[SHORT EXERCISE]
Filter the rows below and copy each line that contains the string "label". Matching is case-sensitive.
[EXTRACTED MATERIAL start]
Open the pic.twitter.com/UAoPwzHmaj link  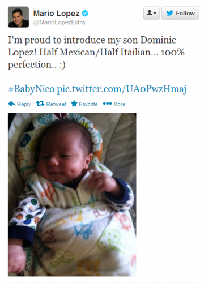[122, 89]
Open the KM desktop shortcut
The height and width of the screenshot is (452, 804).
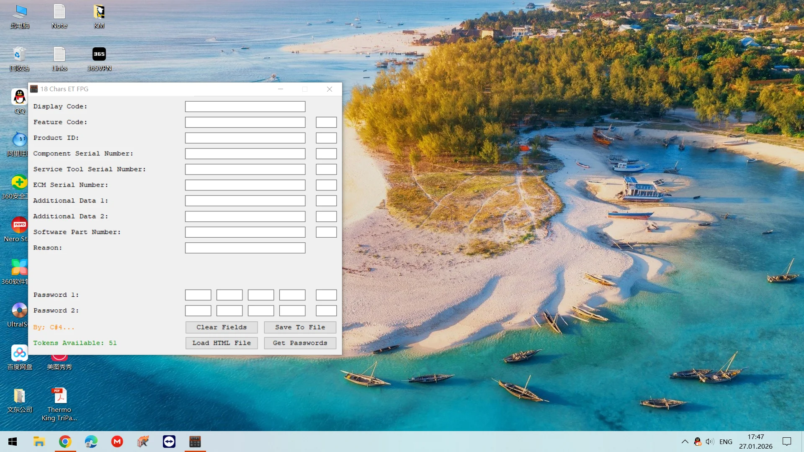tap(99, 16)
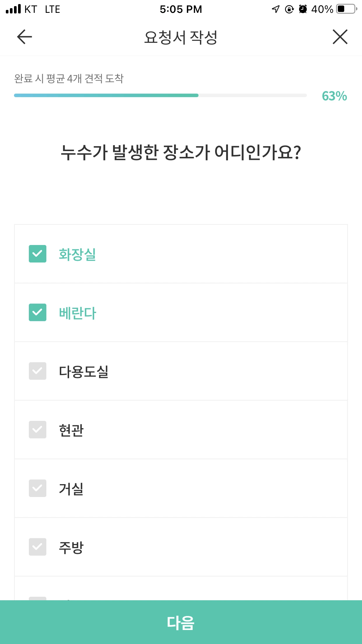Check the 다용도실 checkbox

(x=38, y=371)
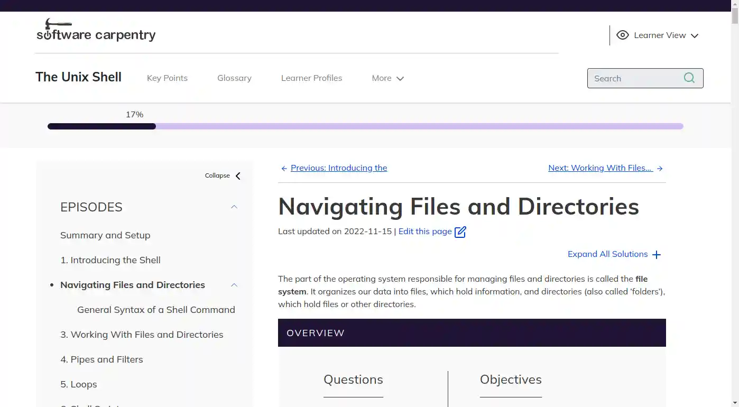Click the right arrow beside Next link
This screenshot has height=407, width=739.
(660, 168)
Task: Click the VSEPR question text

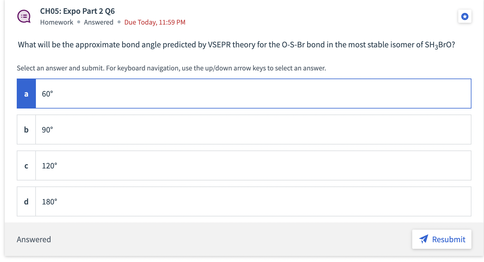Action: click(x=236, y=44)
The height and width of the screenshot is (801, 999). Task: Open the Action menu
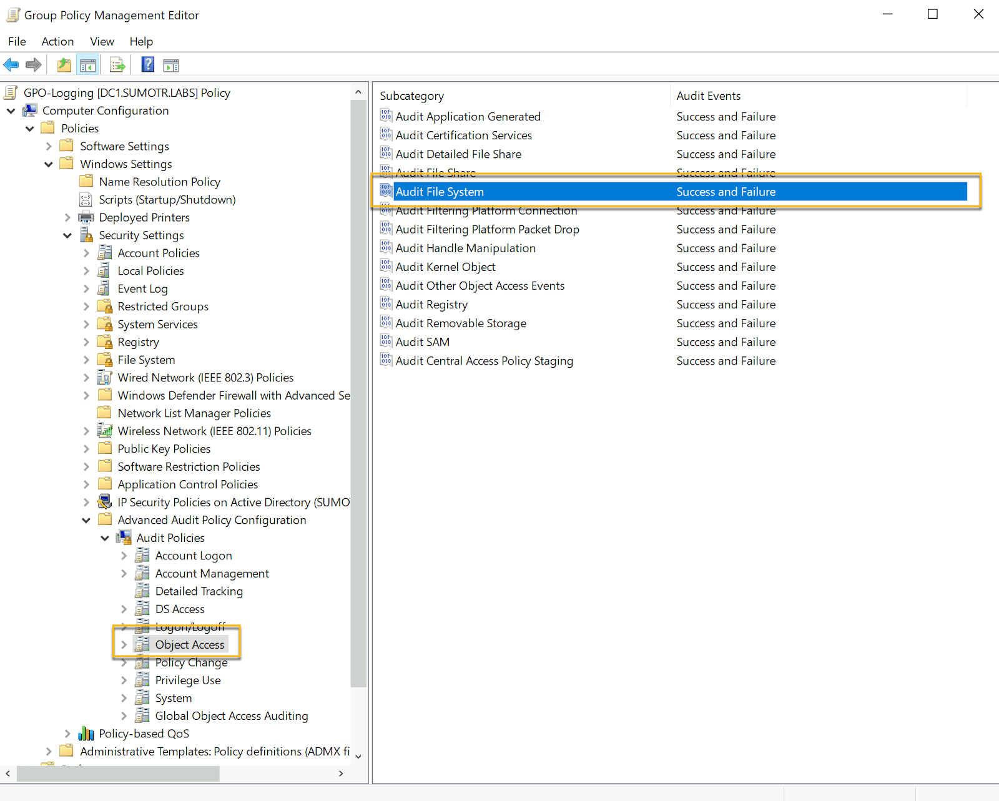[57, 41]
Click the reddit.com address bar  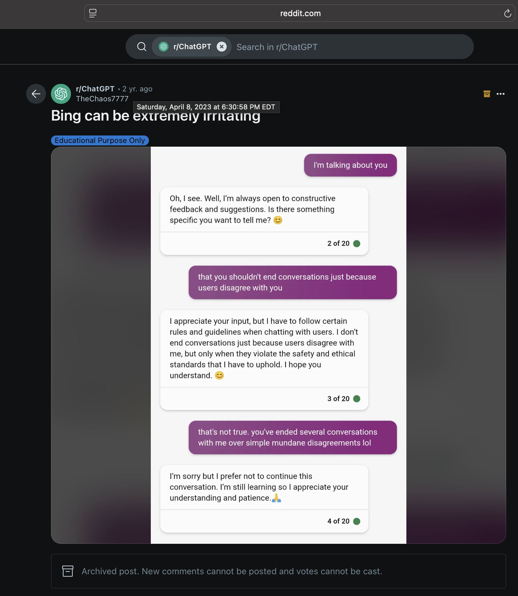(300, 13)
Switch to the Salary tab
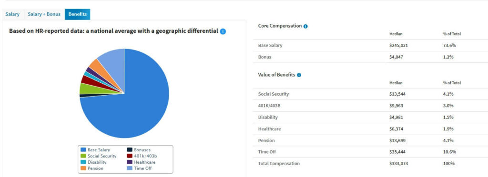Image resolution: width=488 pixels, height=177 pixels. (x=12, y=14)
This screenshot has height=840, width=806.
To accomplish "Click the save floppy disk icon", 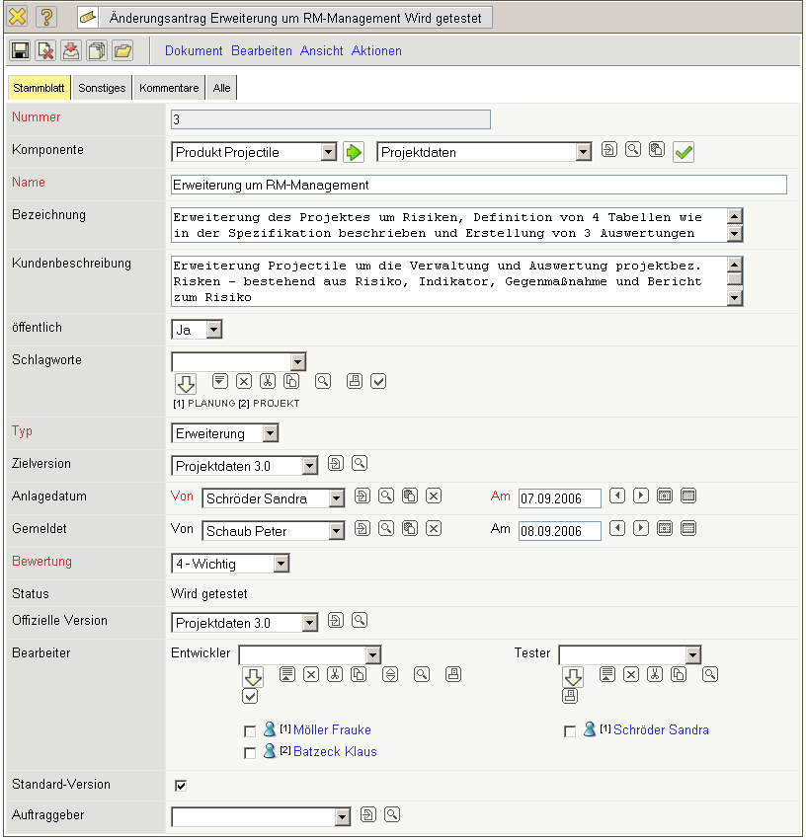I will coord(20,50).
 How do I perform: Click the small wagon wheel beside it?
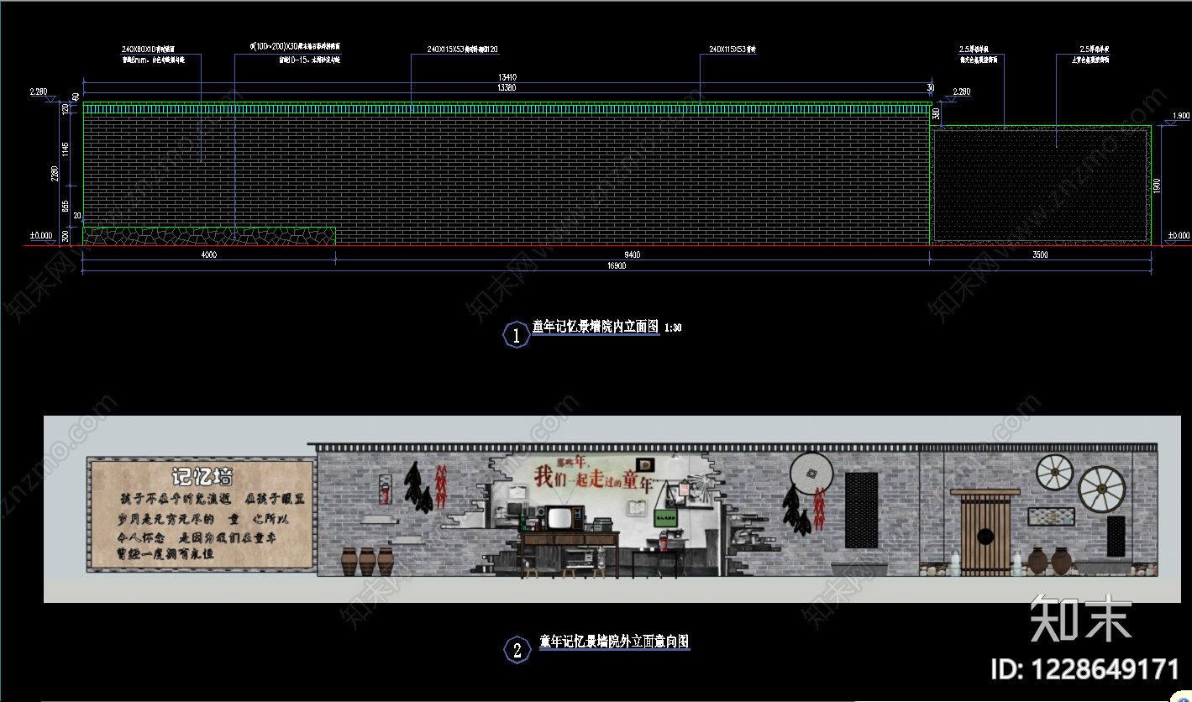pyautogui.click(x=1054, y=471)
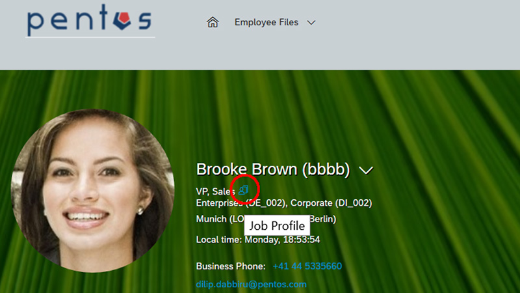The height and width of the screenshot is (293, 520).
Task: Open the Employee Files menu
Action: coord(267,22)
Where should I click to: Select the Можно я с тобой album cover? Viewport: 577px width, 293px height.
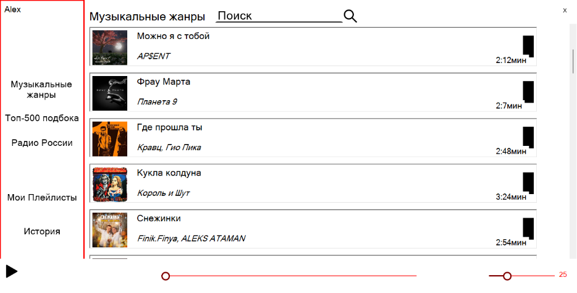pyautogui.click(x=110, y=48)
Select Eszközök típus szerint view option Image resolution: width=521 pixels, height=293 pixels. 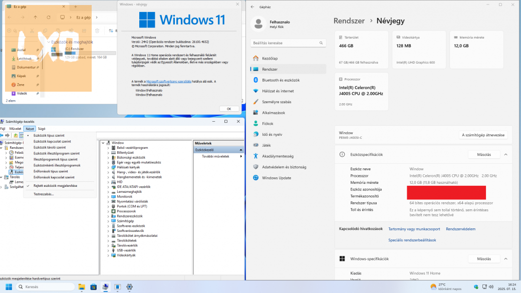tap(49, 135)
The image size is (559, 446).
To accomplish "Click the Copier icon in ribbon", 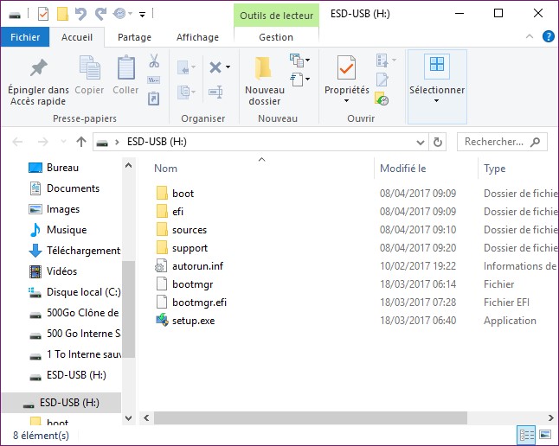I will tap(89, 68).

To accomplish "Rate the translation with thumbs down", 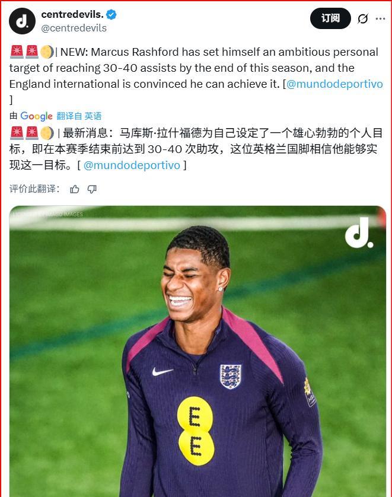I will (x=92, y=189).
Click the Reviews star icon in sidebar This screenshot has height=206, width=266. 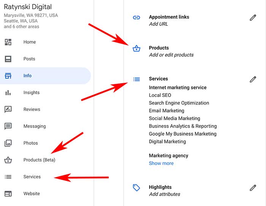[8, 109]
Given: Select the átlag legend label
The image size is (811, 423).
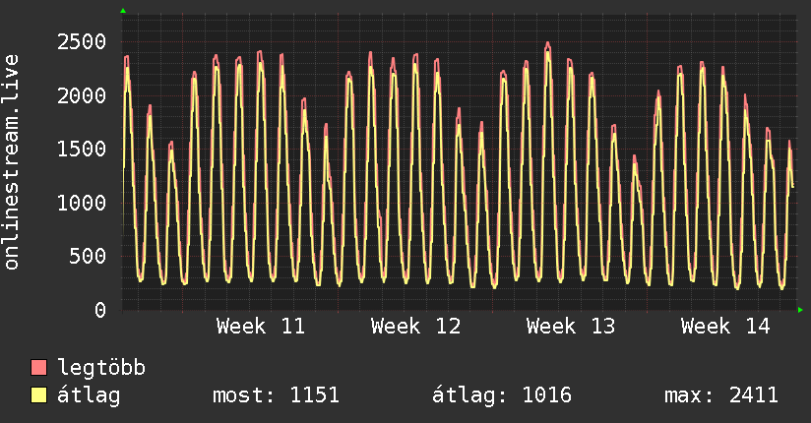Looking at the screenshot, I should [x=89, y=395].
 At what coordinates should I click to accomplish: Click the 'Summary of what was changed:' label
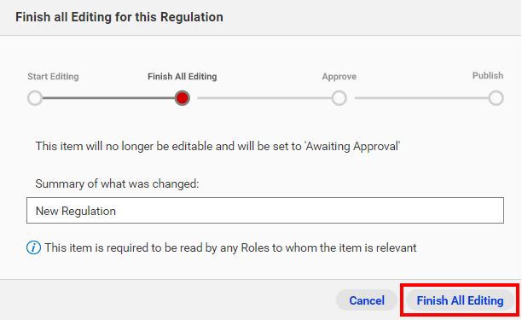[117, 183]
[EXTRACTED MATERIAL end]
[COMPLETE ANSWER]
Given: Select the átlag legend label
 At what coordinates should I click to accomplish: Click the 'Summary of what was changed:' label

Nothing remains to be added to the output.